Yüksek Mahkemenin daha önce de benzer başvurularda ihlal kararları verdiğine işaret edilen kararda, şunlar kaydedildi:
"Mesajlaşma programlarının kişisel olarak da kullanılabileceği gözetildiğinde bir başkasına ait olan cep telefonunun denetlenmesinin ve başvurucuya ait mesajların ele geçirilmesinin başvurucunun özel hayatının ve haberleşmesinin gizliliğinin korunması konusundaki makul beklentisine aykırı olduğu açıktır. Mahkemece bir başkasına ait cep telefonunda yer alan yazışmaların ne suretle denetlendiğine, mesaj içeriklerinin feshe dayanak alınmasının gerekli olup olmadığına ve başvurucunun özel hayatı ile haberleşmesine olan etkisine yönelik herhangi bir değerlendirme yapılmamıştır.

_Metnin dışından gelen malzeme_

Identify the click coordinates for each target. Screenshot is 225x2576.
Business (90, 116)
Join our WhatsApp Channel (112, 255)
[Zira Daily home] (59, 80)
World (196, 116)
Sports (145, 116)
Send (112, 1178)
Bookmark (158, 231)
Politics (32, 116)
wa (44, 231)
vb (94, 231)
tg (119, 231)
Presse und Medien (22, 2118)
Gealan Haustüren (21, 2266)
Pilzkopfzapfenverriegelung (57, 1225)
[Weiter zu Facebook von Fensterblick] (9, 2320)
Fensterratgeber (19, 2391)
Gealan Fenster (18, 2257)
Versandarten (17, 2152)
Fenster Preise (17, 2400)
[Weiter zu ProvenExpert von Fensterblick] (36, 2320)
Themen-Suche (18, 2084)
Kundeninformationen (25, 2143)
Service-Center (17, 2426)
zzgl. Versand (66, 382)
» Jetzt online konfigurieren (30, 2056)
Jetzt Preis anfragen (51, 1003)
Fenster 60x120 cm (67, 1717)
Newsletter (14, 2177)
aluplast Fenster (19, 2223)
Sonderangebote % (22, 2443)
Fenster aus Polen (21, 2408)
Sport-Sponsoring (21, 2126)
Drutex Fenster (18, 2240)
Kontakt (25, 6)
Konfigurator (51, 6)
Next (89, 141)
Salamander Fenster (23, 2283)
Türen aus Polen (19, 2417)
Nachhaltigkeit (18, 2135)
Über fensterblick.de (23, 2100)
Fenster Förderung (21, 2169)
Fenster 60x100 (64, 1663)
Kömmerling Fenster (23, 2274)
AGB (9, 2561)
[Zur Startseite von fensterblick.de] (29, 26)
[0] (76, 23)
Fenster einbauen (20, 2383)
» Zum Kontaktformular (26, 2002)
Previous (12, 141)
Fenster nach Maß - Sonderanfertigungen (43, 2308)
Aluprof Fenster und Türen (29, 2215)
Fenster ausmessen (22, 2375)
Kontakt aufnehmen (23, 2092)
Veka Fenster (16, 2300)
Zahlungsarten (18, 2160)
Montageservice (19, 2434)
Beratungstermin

Açıklanan gerekçelerle özel hukuk iş ilişkilerinden doğan uyuşmazlığı karara bağlayan derece mahkemeleri tarafından yukarıda belirtilen anayasal güvenceleri gözeten özenli bir yargılama yapılarak pozitif yükümlülüklerin yerine getirilmediği anlaşıldığından başvurucunun Anayasa'nın 20. maddesinde güvence altına alınan özel hayata saygı hakkı ile Anayasa'nın 22. maddesinde güvence altına alınan haberleşme hürriyetinin ihlal edildiğine karar verilmesi gerekir."